INLG 2018 is organised by the Tilburg University Language Production (TULP) research group, part of the Department of Communication and Cognition (DCC) of the Tilburg School of Humanities and Digital Sciences (TSHD) The event is organised under the auspices of the Special Interest Group on Natural Language Generation (SIGGEN) of the Association for Computational Linguistics (ACL).

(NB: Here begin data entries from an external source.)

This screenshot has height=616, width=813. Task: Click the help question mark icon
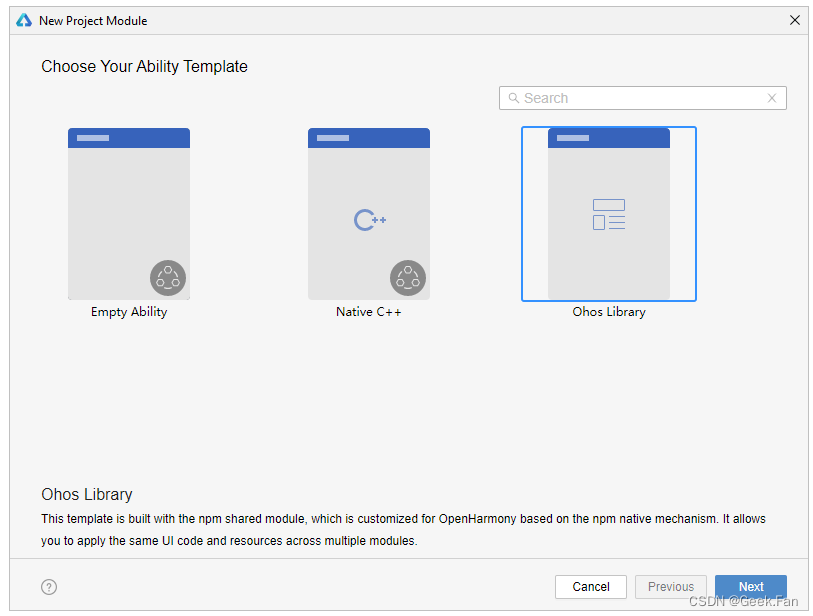coord(48,587)
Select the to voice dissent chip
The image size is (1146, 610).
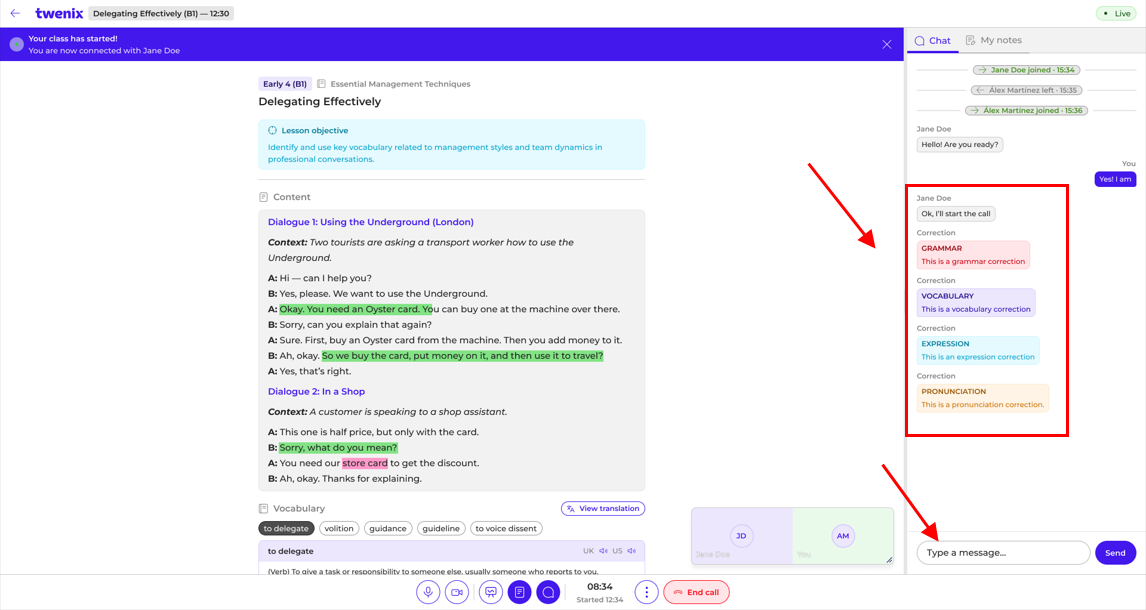click(506, 528)
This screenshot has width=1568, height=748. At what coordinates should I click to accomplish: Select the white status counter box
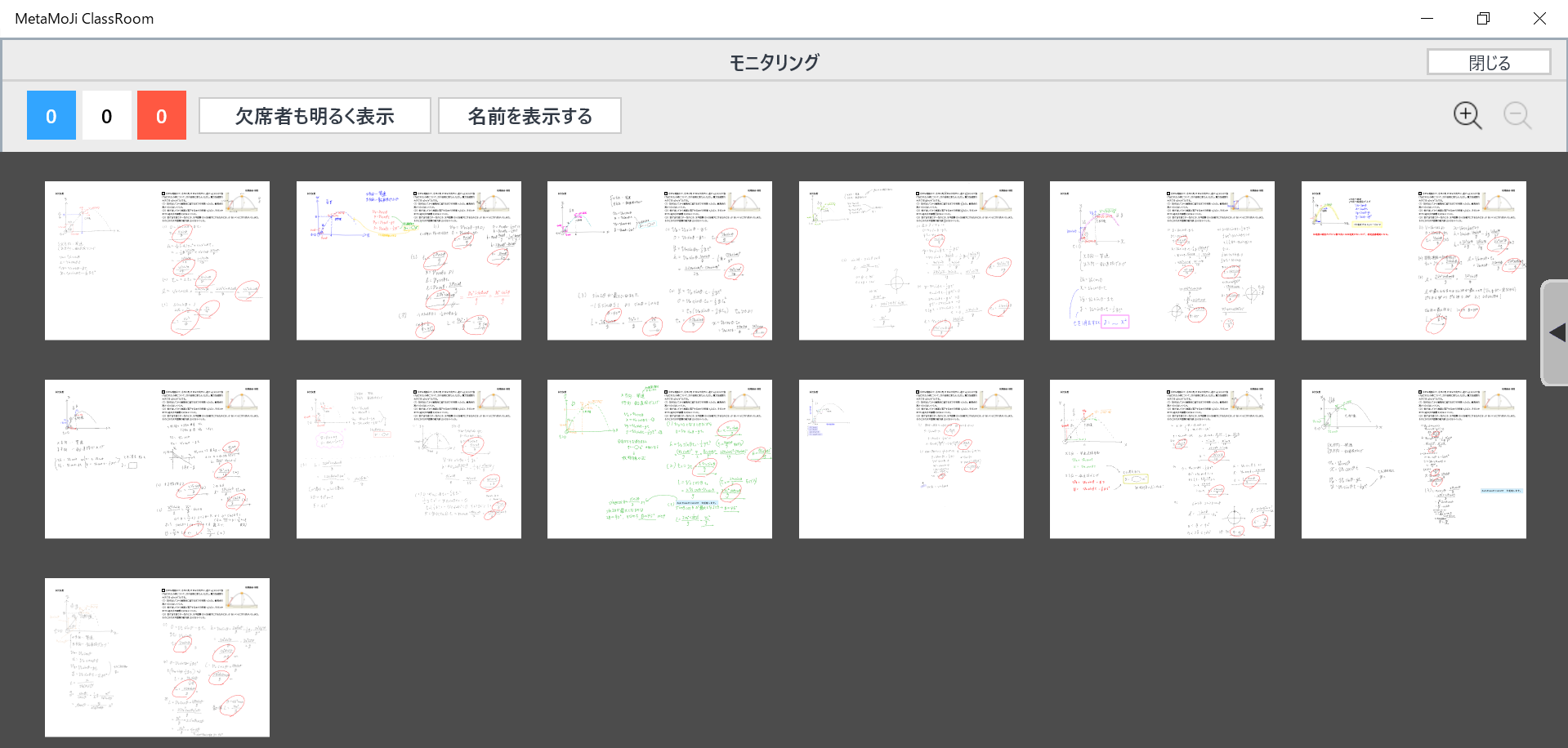tap(106, 116)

We invite the submission of long and short papers, as well as system demonstrations, related to all aspects of Natural Language Generation (NLG), including data-to-text, concept-to-text, text-to-text and vision-to-text approaches. Accepted papers will be presented as oral talks or posters.
Important dates
- Deadline for submissions: July 9, 2018 - Notification: September 7, 2018 - Camera ready: October 1, 2018 - INLG 2018: November 5-8, 2018
All deadlines are at 11.59 PM, UTC-8.
Topics
INLG 2018 solicits papers on any topic related to NLG. The conference will include two special tracks:
(1) Generating Text with Affect, Style and Personality (sponsored by The Netherlands Organization for Scienfitic Research, NWO), and (2) Conversational Interfaces, Chatbots and NLG (organised in collaboration with flow.ai).
General topics of interest include, but are not limited to:
- Affect/emotion generation - Applications for people with disabilities - Cognitive modelling of language production - Content and text planning - Corpora for NLG - Deep learning models for NLG - Evaluation of NLG systems - Grounded language generation - Lexicalisation - Multimedia and multimodality in generation - Storytelling and narrative generation - NLG and accessibility - NLG in dialogue - NLG for embodied agents and robots - NLG for real-world applications - Paraphrasing and Summarisation - Personalisation and variation in text - Referring expression generation - Resources for NLG - Surface realisation - Systems architecture
A separate call for workshops and generation challenges will be released soon.
Submissions & Format
Submissions should follow the new ACL Author Guidelines and policies for submission, review and citation, and be anonymised for double blind reviewing. ACL 2018 offers both LaTeX style files and Microsoft Word templates Papers should be submitted electronically through the START conference management system (to be opened in due course).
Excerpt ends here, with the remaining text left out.